16 January Geoff Wookey at Boraston reports on seeing circa 100+ Fieldfare taking off from a field at Knighton on Teme on a walk earlier in the week. He also has a pair of Bullfinch in the garden and several Blackcap, as well as this tail less bird which he has called Stumpy. At least it easy to recognise Geoff !


                                                                       'Stumpy' - The tail -less Male Blackcap                          Photo : Geoff Wookey

13 January Ken Willetts on the HighWood has been moth trapping over a few of these warmer nights. It has paid off with two very early species. Both are common moths, but unusually early for this time of year. The Hebrew Character is not usually around until March, yet this is the second one seen this year. An even earlier one was taken by Danny Arnold at Upper Rochford on the 2nd January.


                                                                                 Hebrew Character                                                Photo : Ken Willetts


                                                                                           Grey Shoulder Knot                                Photo : Ken Willetts

10 January Rachel Packard is one of the few people to report Siskin in the garden this year. She has also had both Male & Female Blackcap in the garden. Out on her travels, she also saw a Hobby in the lanes at Boraston yesterday...proving this bird which is seen occasionally, is still about and surviving the winter.

Caroline Roseman has had this juvenile Mute Swan on her pool for the past week or so. Clearly a bird in its first year as it is just losing its cygnet molt.


                                                                                      Juvenile Mute Swan                                  Photo : Caroline Roseman

9 January Two Barn Owl sightings today. One in Ryse Lane by Caroline Roseman and one by Dave Baynton, visiting family at Upper Rochford. Daves sighting was in the fields below the Tally Ho pub.

8 January Another couple of bird photos from Ken Willets. Greenfinch numbers have definitely come back this year with good numbers being seen locally.

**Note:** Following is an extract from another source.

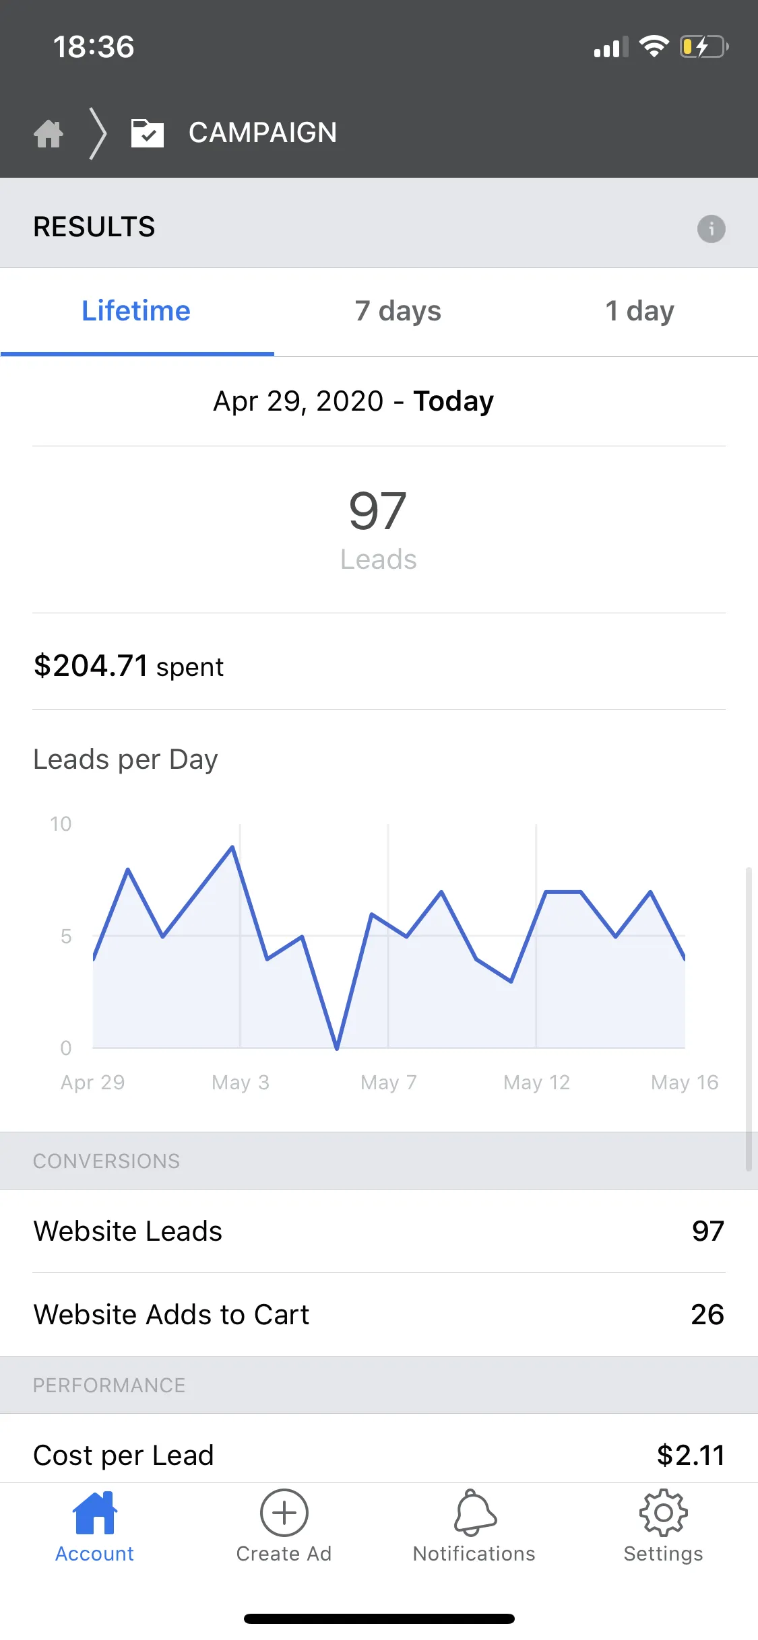Open the Website Leads row
The height and width of the screenshot is (1640, 758).
coord(379,1231)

Goldfinch numbers seem to remaining fairly constant, but always nice to see on the niger feeders.


                                                                                         Greenfinch                                                  Photo : Ken Willetts



                                                                                       Goldfinch                                       Photo : Ken Willetts

7 January Ken Willets at Highwood has started the year off well with two new species for him in his OPAL Sponsored moth trap. Both of these species are common enough in the Teme Valley, but new records for Ken's site.


                                                                                        Early Moth                                                  Photo : Ken Willetts


                                                                              Pale Brindled Beauty                                              Photo : Ken Willetts

4 January Tony Thompson over at Hope Bagot continues to find huge fungal growths in the area. Once again, Tony uses his boot to demonstrate just how large this latest fungal growth is.

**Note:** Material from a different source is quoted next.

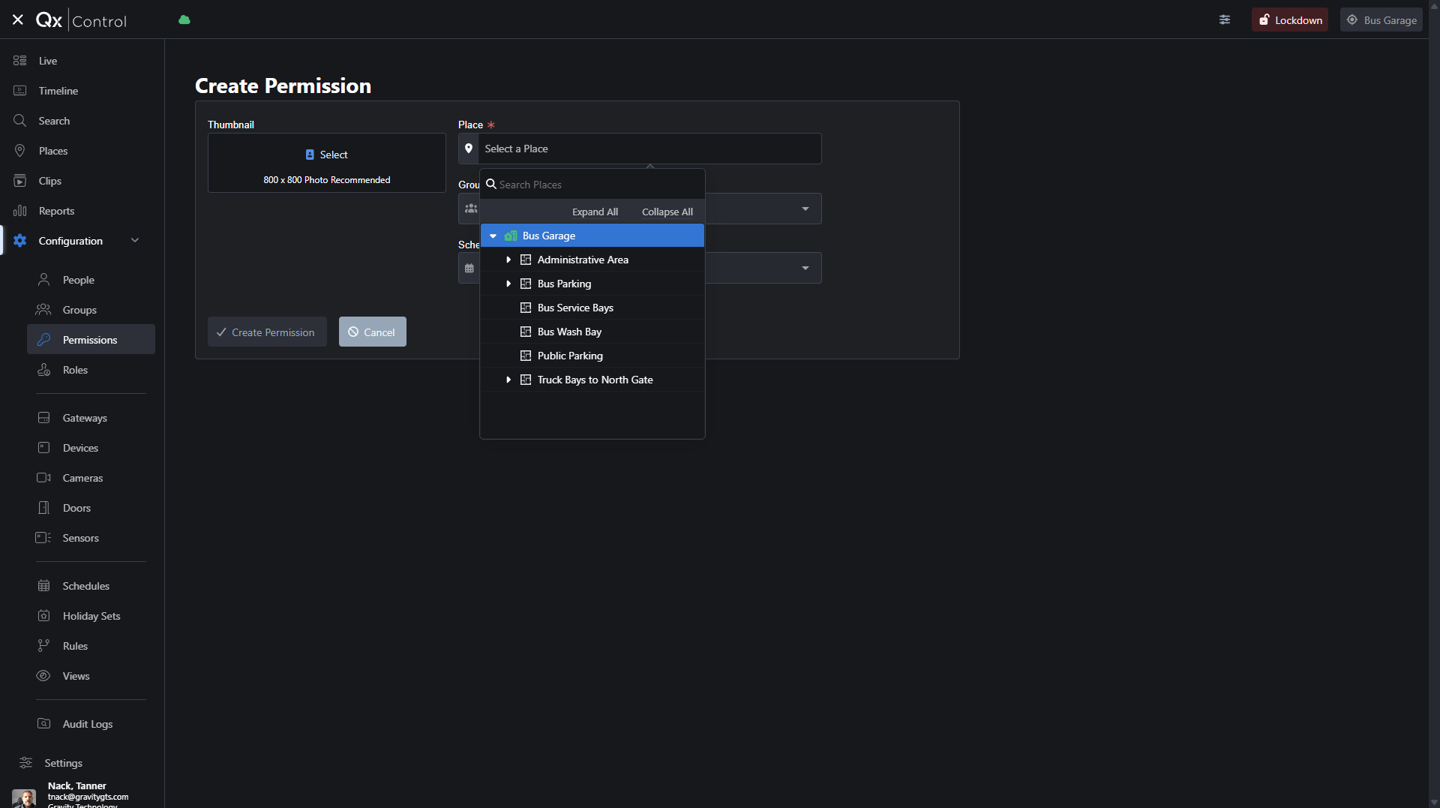Cancel creating the permission

pos(372,332)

                                                                                  Fungi emerging                      Photo : Tony Thompson

2 January Three photos from Ken Willets who used today's sunshine to take a few shots of Birds in his garden on the Highwood.....just proving what a stunning bird our House Sparrows are close up!

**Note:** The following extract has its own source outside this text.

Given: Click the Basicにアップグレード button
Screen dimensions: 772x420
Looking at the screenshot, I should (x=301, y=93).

                                                                          House Sparrow - Male                    Photo : Ken Willetts


                                                                              House Sparrow - Female              Photo : Ken Willetts


                                                                       Great Spotted Woodpecker                  Photo : Ken Willetts

1 January 2012 Happy New Year!! Chris Peacock's garden at Brimfield is still turning up interesting birds. This time six Long Tailed Tits were on the feeders today.